Research Article
Rawat A, Chaube R and Joy KP
Abstract
Ovariectomy and estradiol-17β (E2) replacement are classical approaches to study E2 feedback relationships on the brain-pituitary-neuroendocrine axis. Earlier studies in the catfish have shown that ovariectomy decreased brain and plasma vasotocin (VT) levels; a low dose of E2 replacement restored, but high doses further inhibited the VT levels. The feedback effects of E2 on VT secretion were similar to that on gonadotropin secretion. Previously, we have studied the expression of VT receptor gene subtypes (v1a1, v1a2 and v2a) in the brain, which showed seasonal sex dimorphic variations. But studies on the effect of E2 on VT receptor subtype gene expression are lacking in teleosts.

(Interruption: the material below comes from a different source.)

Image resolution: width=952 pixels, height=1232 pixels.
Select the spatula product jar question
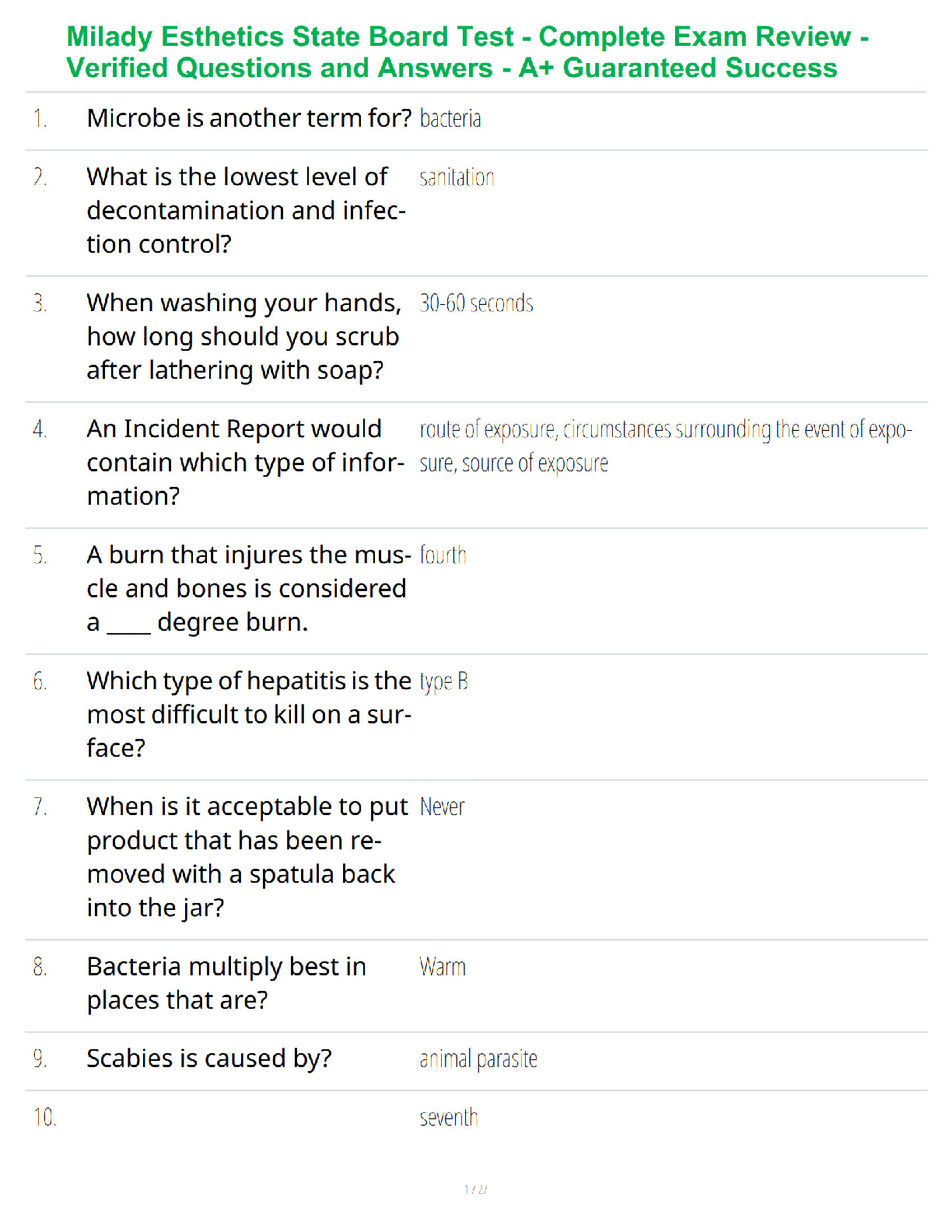pyautogui.click(x=247, y=857)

We used ovariectomized-E2 replaced catfish model to demonstrate E2 effects on brain VT receptor gene expression. The experiment was conducted in the gonad active phase (prespawning phase). Ovariectomy (Ovx) for 3 weeks decreased the expression of v1a1 and v1a2 but not of v2a. A low dose of E2 (0.1 μg/g BW) replacement reversed the effect of ovariectomy and restored the expression of v1a1 and v1a2. A high dose of E2 (0.5 μg/g BW) replacement did not alter the transcript level of v1a1 compared to the Ovx-vehicle group but increased the v1a2 expression compared to the Ovx control group, lower than that of the sham control group. But the low and high doses of E2 replacement did not alter the v2a receptor transcript level. In conclusion, E2 modulates only the expression of V1a type receptor gene paralogs. VT may elicit the estrogen-dependent reproductive and behavioral effects through the V1a type receptors.